Incremental ETL replaces "recompute everything, always" with "process what changed, continuously." It requires a storage layer that can serve record-level change streams, absorb upserts and deletes efficiently, and expose reliable commit points to checkpoint against — the primitives Apache Hudi has provided on data lakes since its inception. The payoff is pipelines whose cost tracks the rate of change in the business rather than the accumulated size of history, with data freshness measured in minutes on the same cheap, open storage batch jobs already use. For most analytics workloads sitting between nightly batch and hard real-time, it is the most economical point on the latency-cost curve.

FAQ

What is incremental ETL?

Incremental ETL is a data pipeline pattern that processes only the records that were inserted, updated, or deleted since the pipeline's last run, instead of re-scanning and rewriting entire tables. Each run consumes a delta from a checkpoint, transforms it, and merges the result into the target table with upserts and deletes. This makes pipeline cost proportional to the volume of change rather than total table size.

What is the difference between incremental ETL and streaming?

Both process data as a flow of changes, but stream processors like Apache Flink run always-on jobs with managed state and typically require a separate event log such as Kafka, delivering sub-second latency. Incremental ETL runs as scheduled or continuous mini-batch jobs directly against lakehouse tables on cloud storage, delivering minute-level freshness at much lower infrastructure cost. A common summary is that incremental ETL provides streaming semantics at batch economics.
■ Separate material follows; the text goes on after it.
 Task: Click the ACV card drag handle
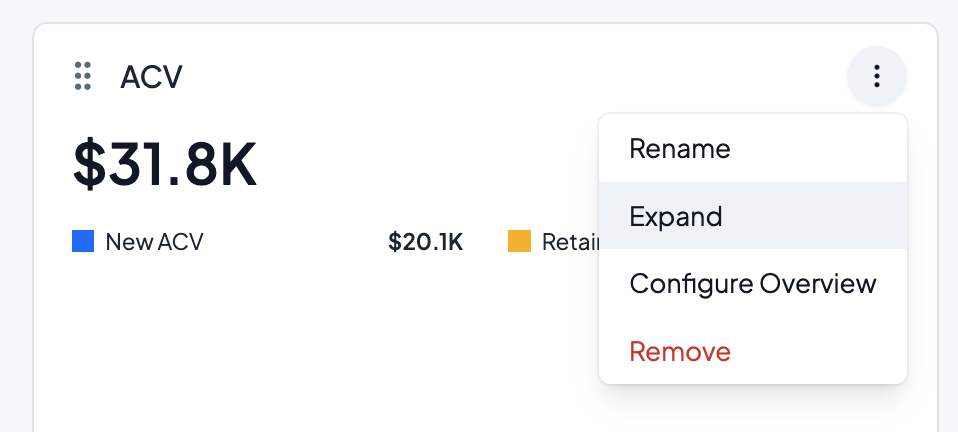point(84,76)
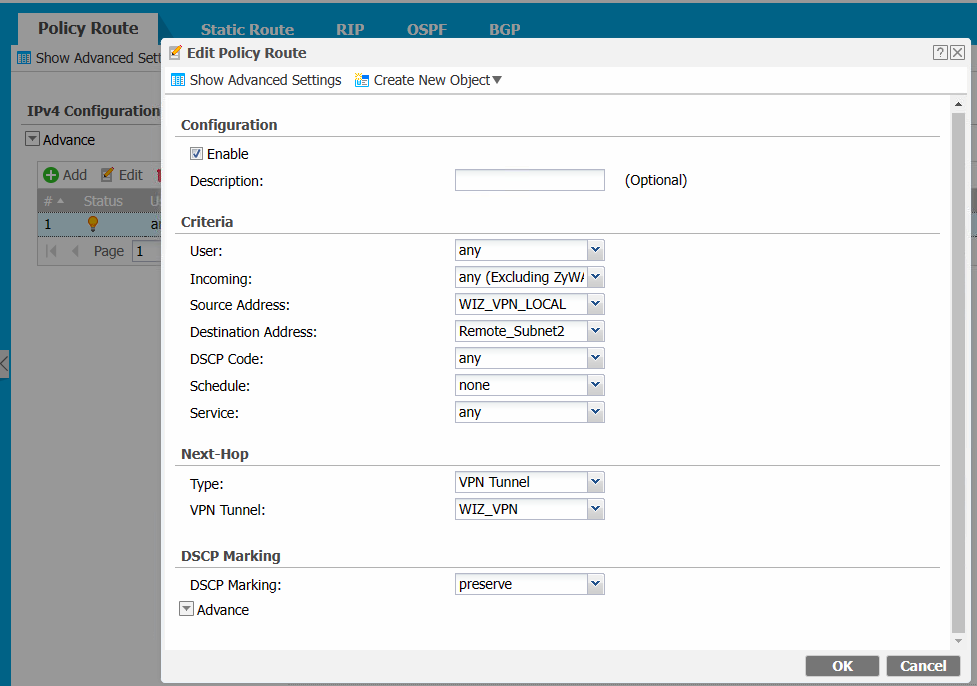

How does incremental ETL reduce cost?

It eliminates repeated scans and rewrites of data that did not change. If a large table receives a small volume of changes between runs, an incremental pipeline reads and processes only that delta instead of the whole table, often reducing data scanned per run by orders of magnitude. Compute clusters also only run for the duration of each small job rather than staying on permanently.

What does the storage layer need to support incremental ETL?

Four things: the ability to efficiently retrieve record-level changes between two points in time, support for upserts and deletes so downstream tables can absorb deltas cheaply, an ordered log of commits that consumers can checkpoint against, and table maintenance that runs without blocking writers — because incremental processing multiplies write frequency, compaction, clustering, and cleaning become continuous background work rather than occasional jobs. Plain Parquet files on object storage provide none of these, which is why incremental ETL depends on a transactional table format. Apache Hudi provides all four through its timeline, indexes, incremental and CDC queries, and built-in asynchronous table services.

Can every transformation be made incremental?

No. Projections, filters, enrichments, and key-based joins map naturally onto change streams, and aggregations can be maintained by merging partial results for the affected keys. Some computations, like exact percentiles or complex full-table window functions, are hard to update incrementally, so teams often run those periodically in full while keeping the rest of the pipeline incremental.

Which Apache Hudi features enable incremental ETL?

Hudi provides incremental queries that return the latest values of changed records after a given commit, CDC queries that return before and after images of each change, and indexed upsert and delete write operations to apply deltas downstream. Its timeline records every commit with completion times that define exact change windows, and record-level metadata preserves change history across compaction and clustering. Ingestion tools like Hudi Streamer manage incremental checkpoints automatically.